使用__gnu_mcount_nc捕获函数退出时间 [英] Capturing function exit time with __gnu_mcount_nc

问题描述

我试图在一个支持不良的原型嵌入式平台上做一些性能分析。

我注意到GCC的-pg标志会导致在每个函数的入口插入 __ gnu_mcount_nc 。没有实现 __ gnu_mcount_nc 可用（并且供应商不感兴趣协助），然而，因为它是一个简单地记录堆栈帧和当前周期计数，微不足道已经这样做;这工作正常，并在调用者/被调用图和最常被调用的函数方面产生有用的结果。

我真的想获得有关在函数体但是我很难理解如何只使用入口而不是退出来处理每个函数被钩住的情况：你可以准确地知道每个函数何时被输入，但是没有钩住出口点，你不能知道多少的时间，直到您收到下一条信息属性到被调用者和多少给呼叫者。

然而，GNU分析工具实际上能够在许多平台上收集函数的运行时信息，因此可能开发人员已经考虑到了一些方案。 / p>

我已经看到一些现有的实现，像维护一个阴影调用堆栈和旋转返回地址到__gnu_mcount_nc，使__gnu_mcount_nc将被调用再次被调用者返回时;它可以匹配调用者/ callee / sp三元组与影子调用堆栈的顶部，所以区分这种情况和入口的调用，记录退出时间并正确返回调用者。

这种方法有很多不足之处：

• 在缺少递归的库和没有使用-pg标志的库中


• 似乎很难以低开销实现，或者在嵌入式多线程/多核环境中工具链TLS支持是缺席的，并且当前线程ID可能是昂贵/复杂的获得

有一些明显更好的方法来实现__gnu_mcount_nc， -p g build能够捕获函数退出以及我缺少的进入时间。

解决方案

em>不使用该函数用于计时，条目或退出，而是用于调用任何函数B的函数A的调用计数。
相反，它使用通过计数收集的自身时间在每个例程中的PC样本，然后使用函数到函数调用计数来估计应该向调用者返回多少自我时间。

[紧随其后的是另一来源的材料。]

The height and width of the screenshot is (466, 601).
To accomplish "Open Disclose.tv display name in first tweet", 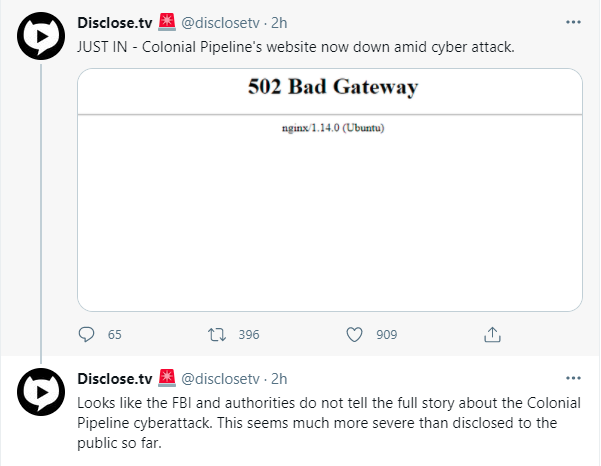I will point(115,23).

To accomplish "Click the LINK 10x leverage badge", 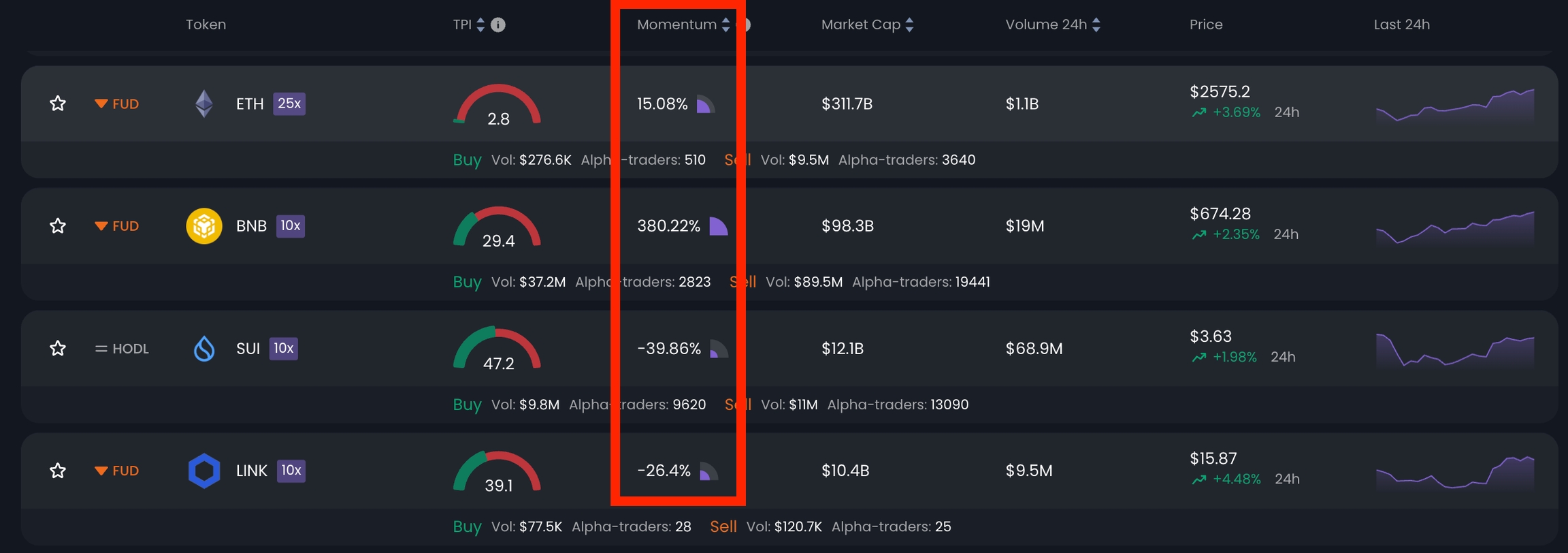I will 291,471.
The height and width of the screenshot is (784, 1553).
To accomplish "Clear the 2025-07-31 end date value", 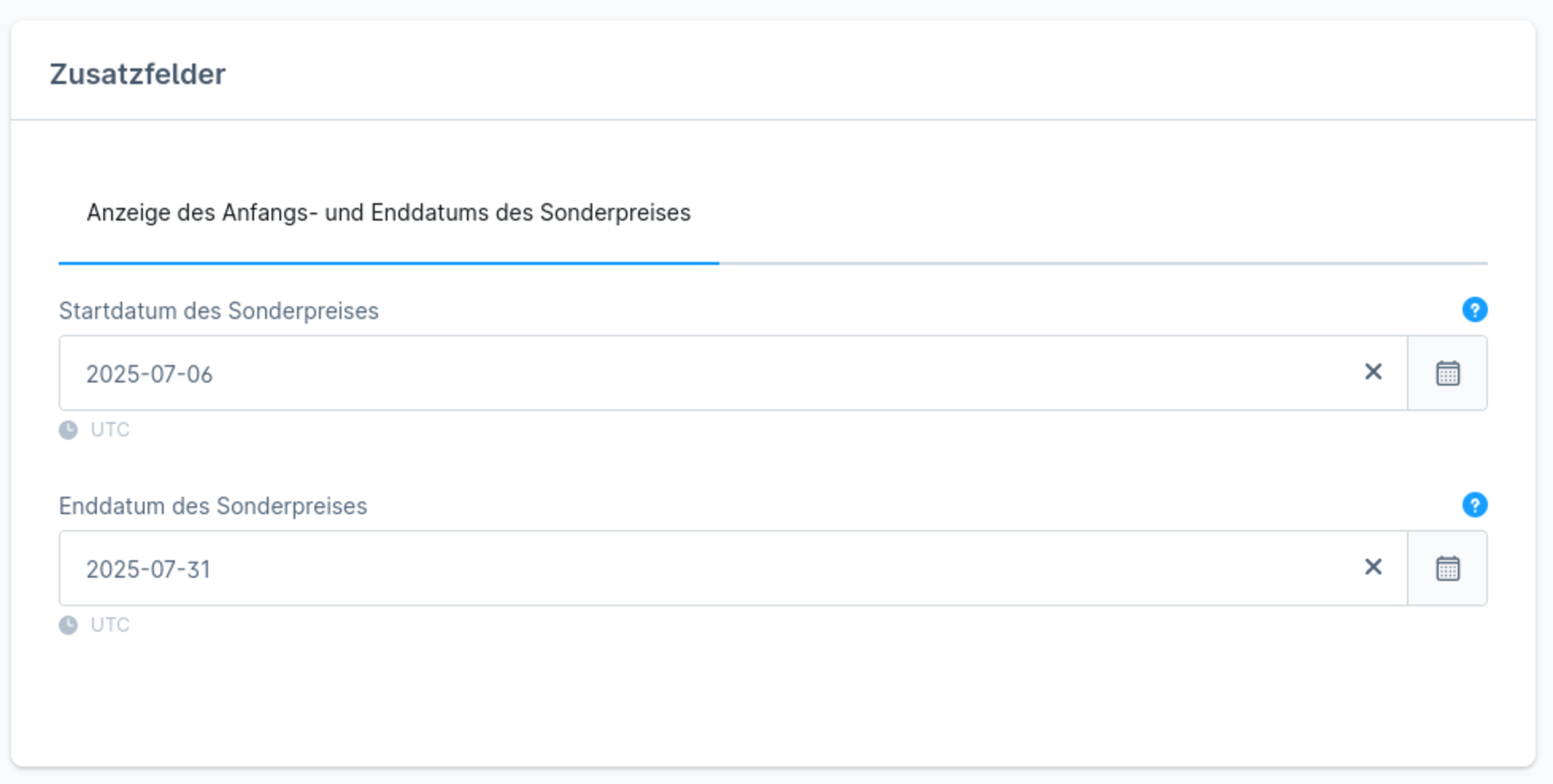I will tap(1373, 567).
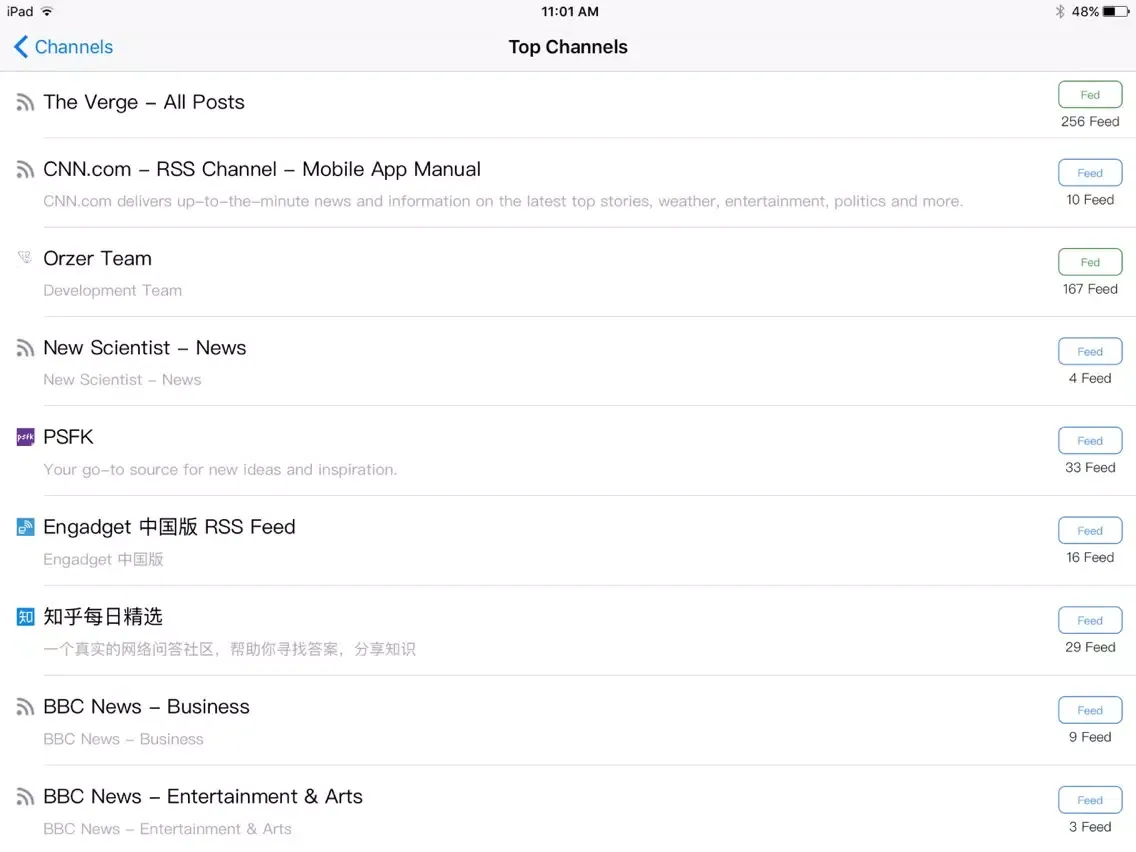The image size is (1136, 852).
Task: Open BBC News – Entertainment & Arts channel
Action: [x=203, y=797]
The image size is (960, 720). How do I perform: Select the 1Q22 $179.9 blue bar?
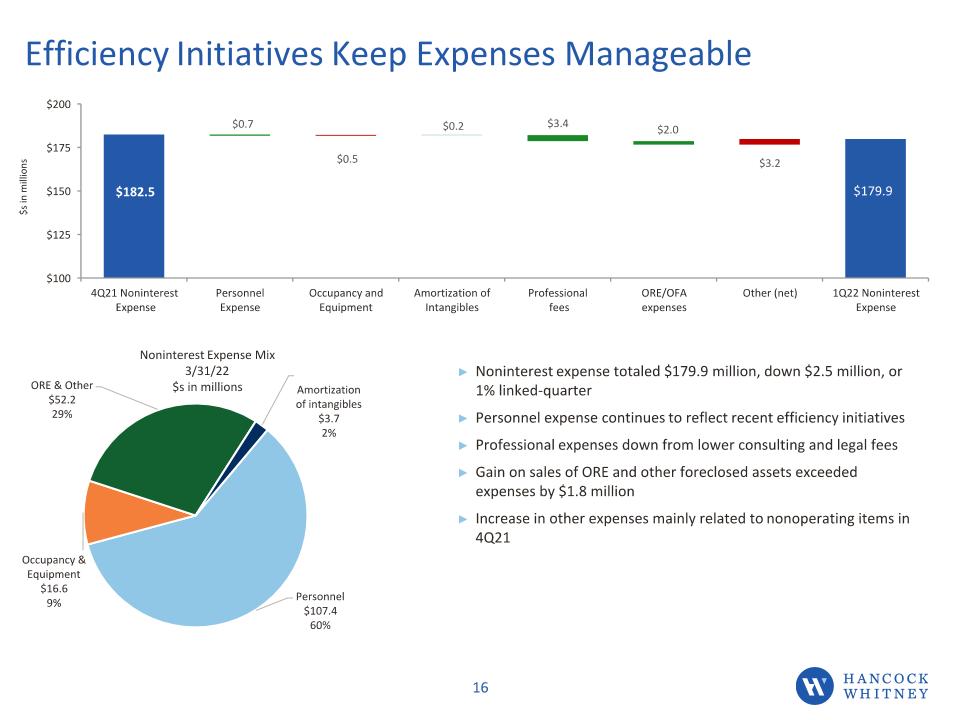click(x=876, y=208)
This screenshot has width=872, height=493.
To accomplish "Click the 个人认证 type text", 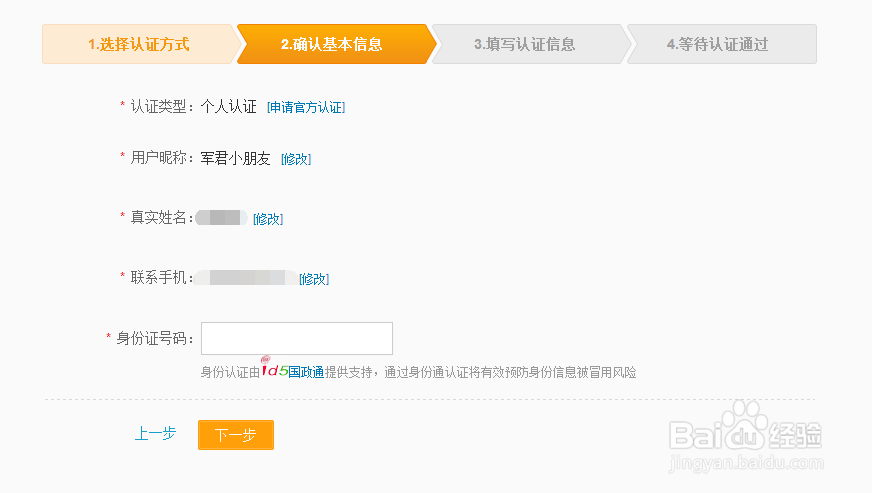I will [x=229, y=107].
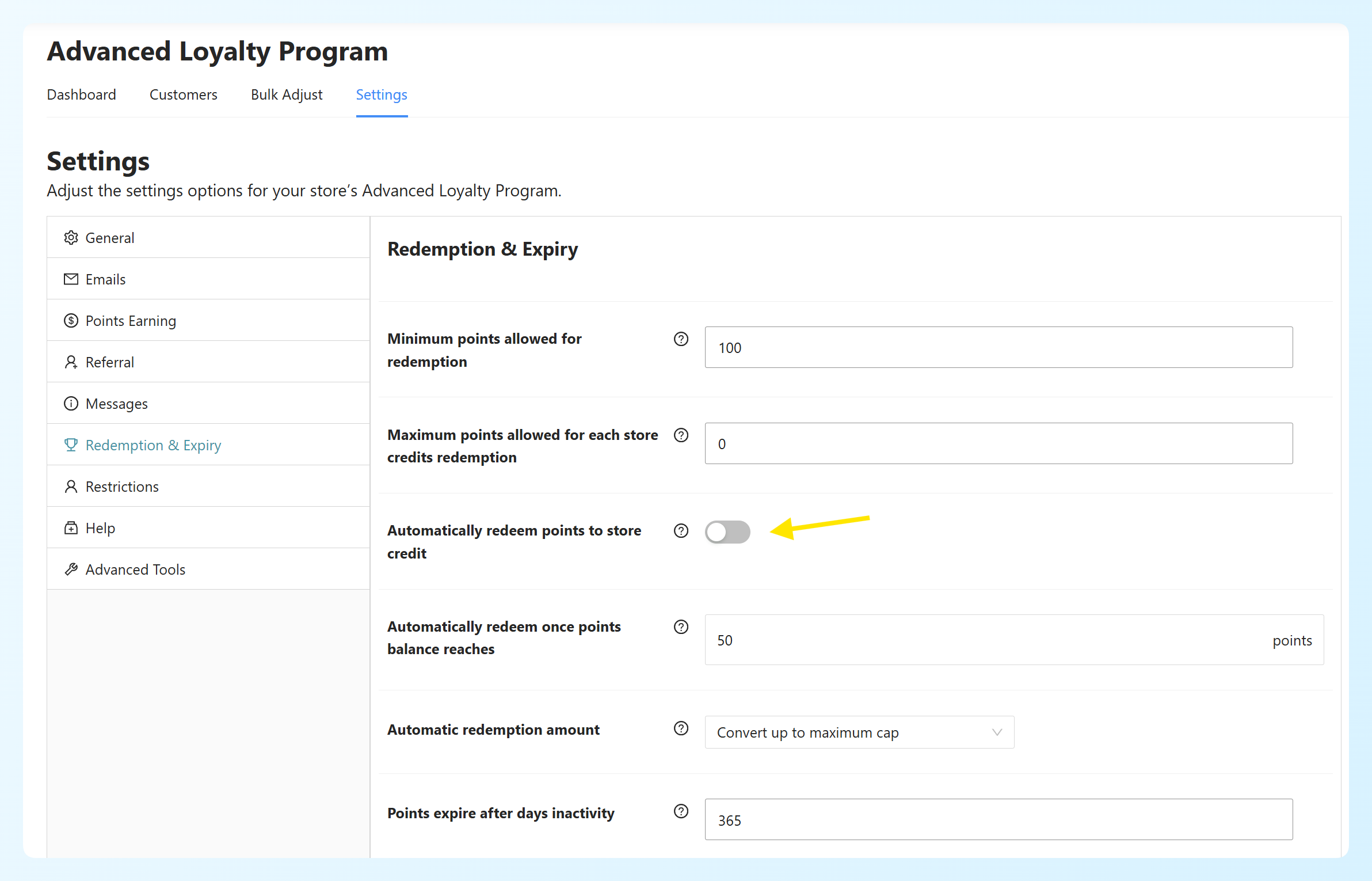Click the Emails envelope icon
Image resolution: width=1372 pixels, height=881 pixels.
(71, 279)
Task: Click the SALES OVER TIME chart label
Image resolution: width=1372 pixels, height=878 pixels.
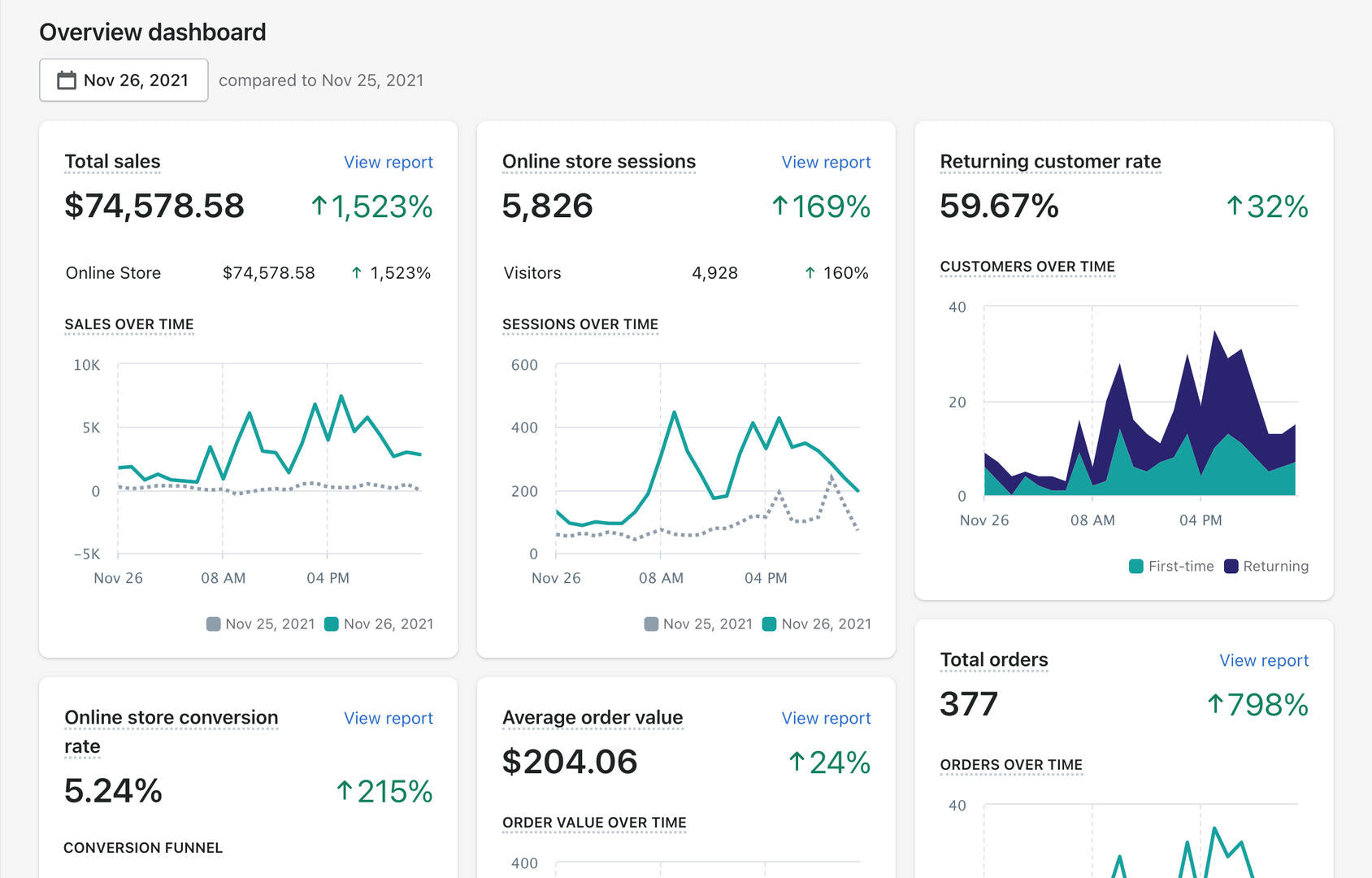Action: click(129, 324)
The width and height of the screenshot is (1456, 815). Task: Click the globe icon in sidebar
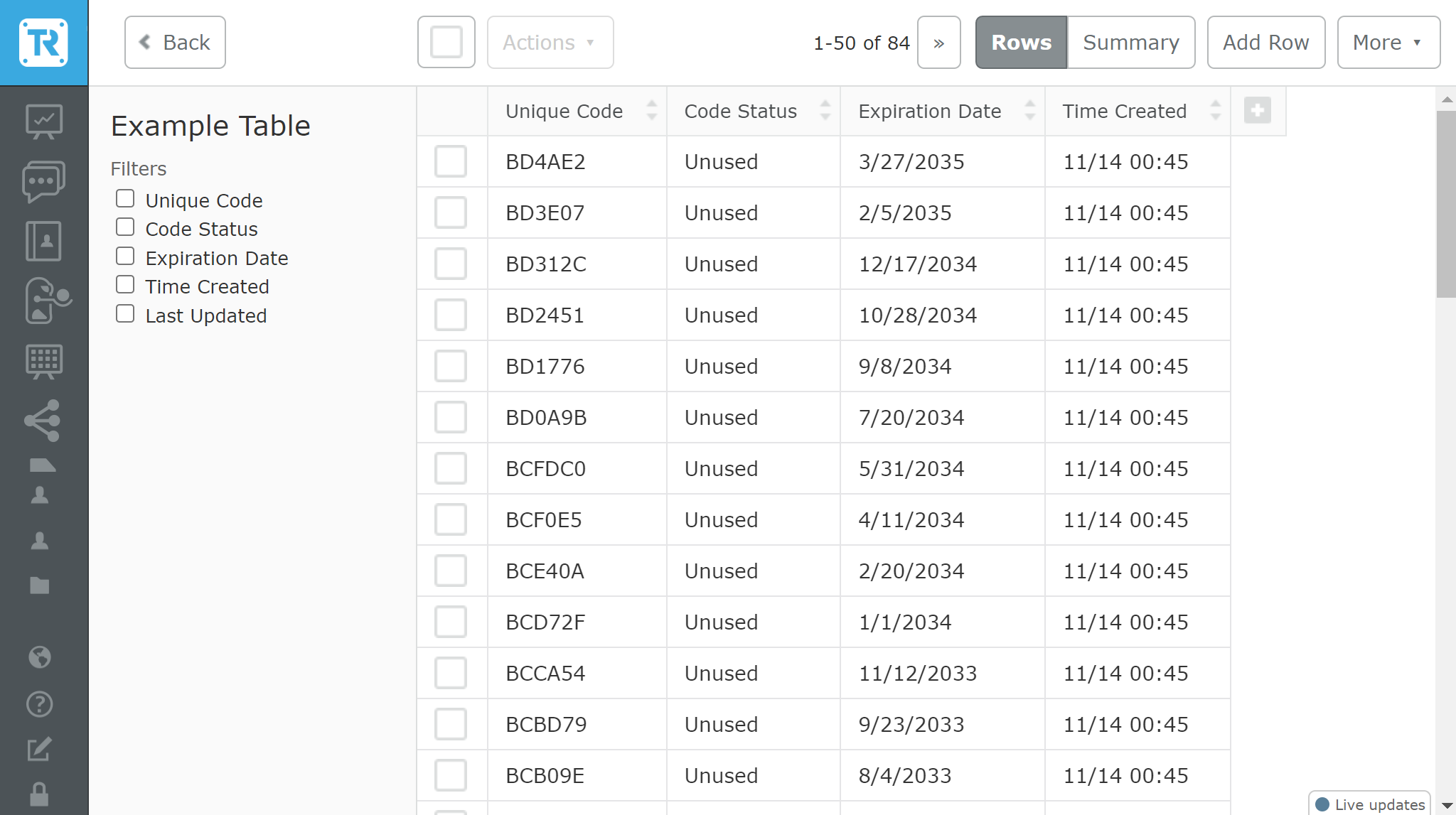40,657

例如，如果A调用C 10次，B调用C 20次，并且C具有1000ms的自身时间（即100个PC样本），则gprof 知道C已被调用30次，并且33个样品可以充电到A，而其他67可以充电到B.
同样，样品计数在调用层次结构中向上传播。

它不会时间函数进入和退出。
它获得的测量是非常粗糙的，因为它不区分短呼叫和长呼叫。
此外，如果PC样本发生在I / O期间或在未使用-pg编译的库例程中，则不会计数。
并且，正如你所说，在递归的存在下它是非常脆弱的，并且可以在短函数上引入显着的开销。

另一种方法是栈抽样，而不是PC采样。
授予，捕获堆栈样本比PC样本更昂贵，但需要更少的样本。
例如，如果一个函数，代码行或你想要做的任何描述，在总共N个样本的分数F中是明显的，那么你知道它花费的时间分数是F，标准偏差为sqrt（NF（1-F））。
所以，例如，如果你取100个样本，并且一行代码出现在其中50个，那么你可以估计线成本50％的时间，不确定性为sqrt（100 * .5 * .5）= +/- 5个样品或45％至55％之间。
如果你用100倍的样本数，你可以将不确定性减少10倍。
（递归不重要，如果一个函数或一行代码在单个样本中出现3次，计数为1个样本，而不是3.
如果函数调用很短 - 如果它们被调用足够多的时间花费很大一部分，它们也会被捕获。）

注意，当你寻找的东西，你可以修复，以获得加速，确切的百分比无关紧要。
重要的是找到它。
（事实上，你只需要看到一个问题两次就知道它足够大，可以修复。）

这是 此技巧 。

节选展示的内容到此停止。